=== Problem to work on ===
Look through the listing below and report the lines that have the word "color" in them.

=== Data in this exercise ===
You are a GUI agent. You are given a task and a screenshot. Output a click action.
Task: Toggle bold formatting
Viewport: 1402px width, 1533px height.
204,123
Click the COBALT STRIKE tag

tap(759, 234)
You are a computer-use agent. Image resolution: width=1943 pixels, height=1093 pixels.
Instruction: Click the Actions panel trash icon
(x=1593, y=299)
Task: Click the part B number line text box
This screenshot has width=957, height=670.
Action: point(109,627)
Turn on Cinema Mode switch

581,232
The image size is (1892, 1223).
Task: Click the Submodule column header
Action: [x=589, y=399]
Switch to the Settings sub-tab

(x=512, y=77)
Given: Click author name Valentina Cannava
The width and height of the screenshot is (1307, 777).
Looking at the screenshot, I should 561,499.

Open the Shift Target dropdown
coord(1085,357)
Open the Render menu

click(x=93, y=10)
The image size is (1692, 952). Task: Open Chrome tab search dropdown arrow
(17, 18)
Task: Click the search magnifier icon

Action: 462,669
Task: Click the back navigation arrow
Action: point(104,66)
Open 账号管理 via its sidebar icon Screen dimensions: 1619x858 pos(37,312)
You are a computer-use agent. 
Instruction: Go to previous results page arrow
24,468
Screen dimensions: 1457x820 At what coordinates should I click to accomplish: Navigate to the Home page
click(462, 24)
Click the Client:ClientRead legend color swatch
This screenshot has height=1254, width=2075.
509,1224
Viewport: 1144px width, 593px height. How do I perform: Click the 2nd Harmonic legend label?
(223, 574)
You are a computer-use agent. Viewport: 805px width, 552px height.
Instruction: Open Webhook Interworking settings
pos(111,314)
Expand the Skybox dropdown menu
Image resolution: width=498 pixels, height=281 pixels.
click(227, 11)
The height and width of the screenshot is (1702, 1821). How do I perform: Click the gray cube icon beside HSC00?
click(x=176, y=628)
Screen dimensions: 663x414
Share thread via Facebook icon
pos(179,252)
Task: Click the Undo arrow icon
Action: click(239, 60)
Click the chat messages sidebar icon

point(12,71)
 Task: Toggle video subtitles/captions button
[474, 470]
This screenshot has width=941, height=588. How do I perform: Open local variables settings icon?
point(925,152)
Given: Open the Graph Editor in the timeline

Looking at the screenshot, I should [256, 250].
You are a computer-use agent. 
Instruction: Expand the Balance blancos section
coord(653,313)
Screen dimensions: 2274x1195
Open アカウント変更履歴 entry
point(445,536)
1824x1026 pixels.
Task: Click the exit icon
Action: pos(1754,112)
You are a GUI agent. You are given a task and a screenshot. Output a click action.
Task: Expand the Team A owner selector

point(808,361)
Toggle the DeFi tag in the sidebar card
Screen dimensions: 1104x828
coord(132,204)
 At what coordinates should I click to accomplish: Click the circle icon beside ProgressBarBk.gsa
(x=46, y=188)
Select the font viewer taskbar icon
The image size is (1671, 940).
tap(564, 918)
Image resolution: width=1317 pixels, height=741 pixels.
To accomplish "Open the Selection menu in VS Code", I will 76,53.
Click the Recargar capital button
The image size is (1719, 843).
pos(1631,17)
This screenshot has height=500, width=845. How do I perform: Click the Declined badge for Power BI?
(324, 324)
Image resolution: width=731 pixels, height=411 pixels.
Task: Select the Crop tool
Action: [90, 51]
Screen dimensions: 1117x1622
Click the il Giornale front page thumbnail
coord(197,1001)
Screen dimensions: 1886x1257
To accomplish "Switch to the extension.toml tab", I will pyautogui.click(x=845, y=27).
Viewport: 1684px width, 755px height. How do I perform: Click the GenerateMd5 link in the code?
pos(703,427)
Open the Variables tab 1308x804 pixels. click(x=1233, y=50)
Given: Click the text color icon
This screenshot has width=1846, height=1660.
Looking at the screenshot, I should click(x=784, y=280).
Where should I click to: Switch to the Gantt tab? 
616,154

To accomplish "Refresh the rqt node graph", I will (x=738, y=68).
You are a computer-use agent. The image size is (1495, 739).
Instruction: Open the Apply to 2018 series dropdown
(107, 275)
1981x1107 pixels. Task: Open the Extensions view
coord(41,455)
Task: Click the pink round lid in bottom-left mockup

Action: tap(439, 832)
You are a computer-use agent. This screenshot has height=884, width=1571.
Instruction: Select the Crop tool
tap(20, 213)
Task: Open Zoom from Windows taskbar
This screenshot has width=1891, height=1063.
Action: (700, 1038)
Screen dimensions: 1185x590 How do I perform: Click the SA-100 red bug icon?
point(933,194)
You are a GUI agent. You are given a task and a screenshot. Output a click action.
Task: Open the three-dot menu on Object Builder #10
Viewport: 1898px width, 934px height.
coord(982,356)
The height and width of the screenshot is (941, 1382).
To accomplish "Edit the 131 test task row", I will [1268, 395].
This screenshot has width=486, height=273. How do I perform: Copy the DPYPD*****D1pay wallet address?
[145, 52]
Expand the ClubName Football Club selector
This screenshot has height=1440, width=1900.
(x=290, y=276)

=== Result of the task ===
Click the Client:ClientRead legend color swatch
Given: Click the text color icon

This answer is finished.